Find and return every line of the data that contains the word "link".

Record extracts:
"""
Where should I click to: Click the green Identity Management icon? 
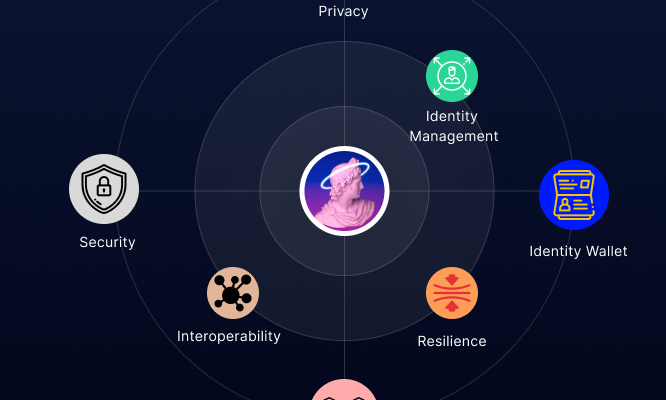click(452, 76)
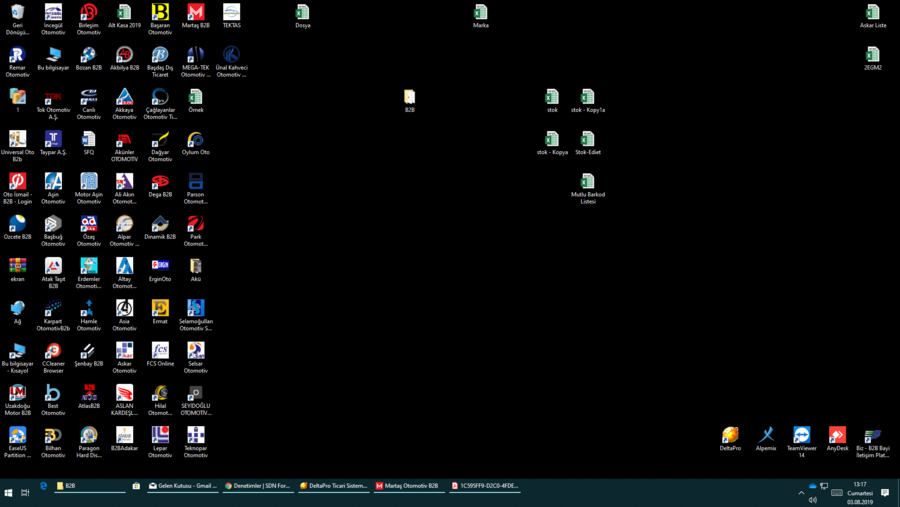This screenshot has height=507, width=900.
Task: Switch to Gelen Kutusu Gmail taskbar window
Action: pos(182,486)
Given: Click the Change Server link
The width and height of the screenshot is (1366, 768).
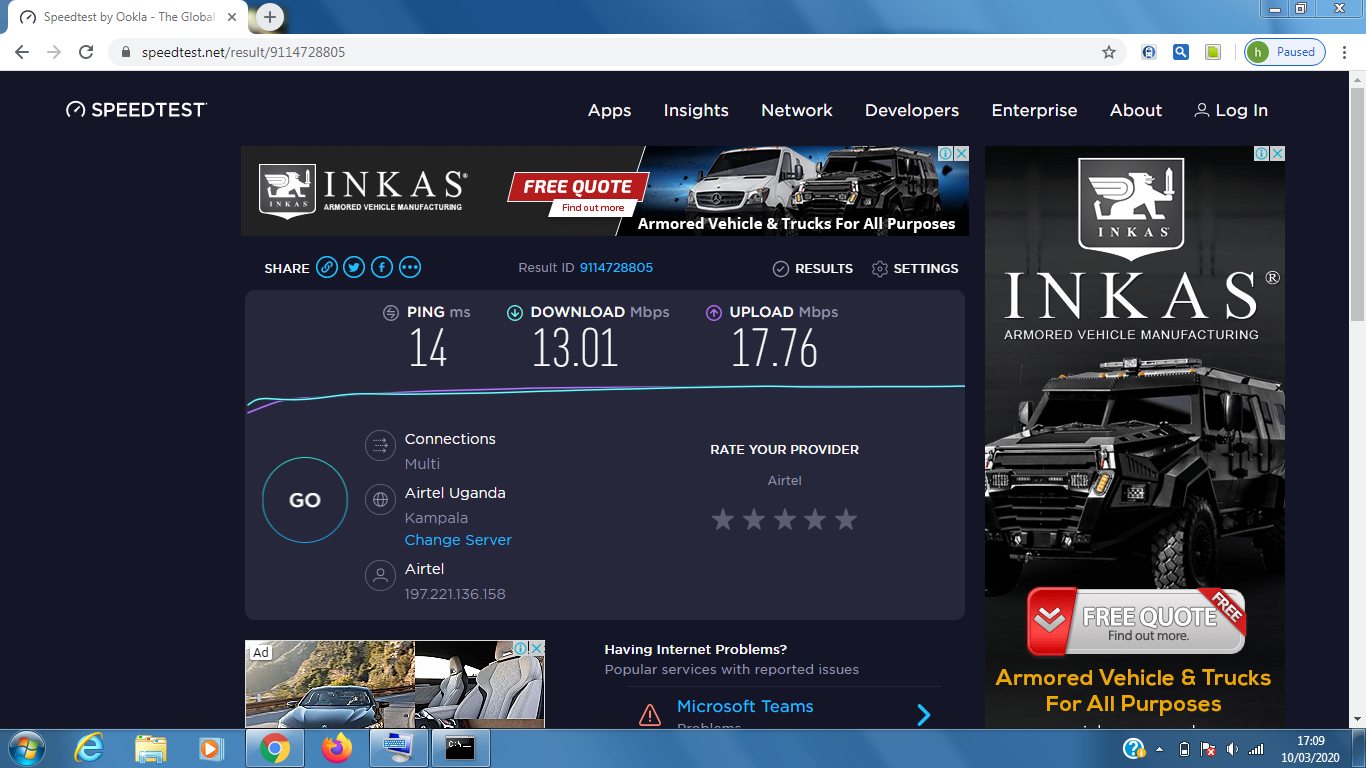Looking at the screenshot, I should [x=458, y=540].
"""
"""
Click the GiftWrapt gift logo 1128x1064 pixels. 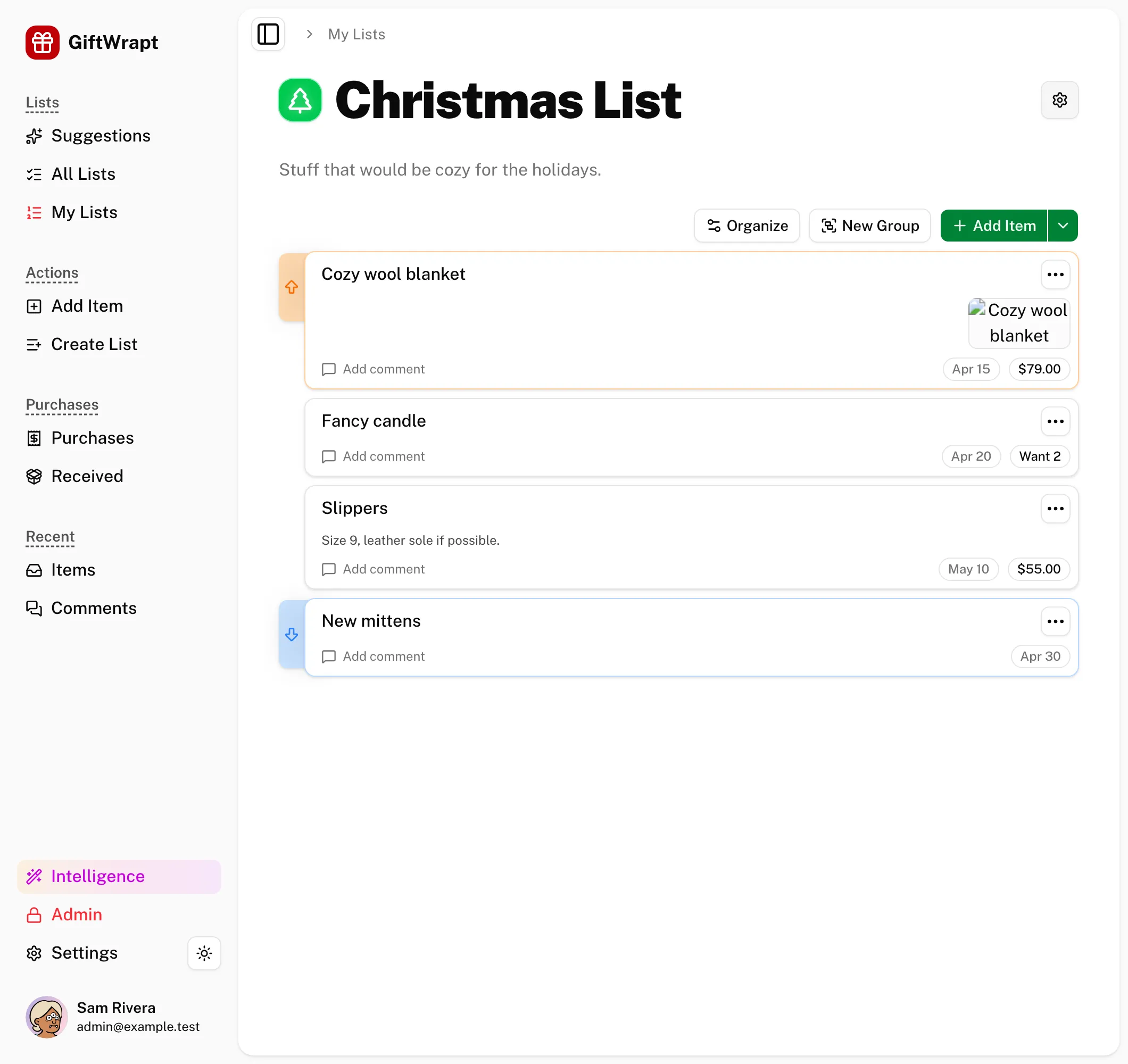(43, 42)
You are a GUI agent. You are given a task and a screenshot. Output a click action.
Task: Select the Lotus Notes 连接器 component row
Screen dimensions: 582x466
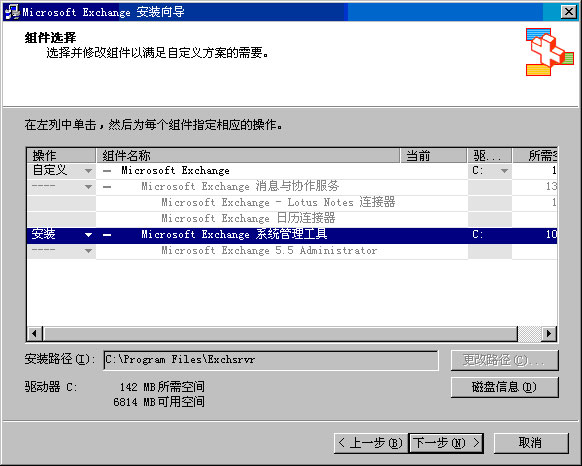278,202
"""
"""
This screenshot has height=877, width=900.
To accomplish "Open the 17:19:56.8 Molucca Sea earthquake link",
"""
Expected answer:
Given: Click the Change Server link
To accomplish "Open the 17:19:56.8 Molucca Sea earthquake link",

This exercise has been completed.